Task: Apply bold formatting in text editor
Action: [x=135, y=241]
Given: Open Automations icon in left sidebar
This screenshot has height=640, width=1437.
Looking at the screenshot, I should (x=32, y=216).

**What is expected**
From the line containing "Given: Open Automations icon in left sidebar" down to the final line of the records above, copy everything exactly and include nothing else.

**Result of this exercise**
Given: Open Automations icon in left sidebar
This screenshot has height=640, width=1437.
Looking at the screenshot, I should (x=32, y=216).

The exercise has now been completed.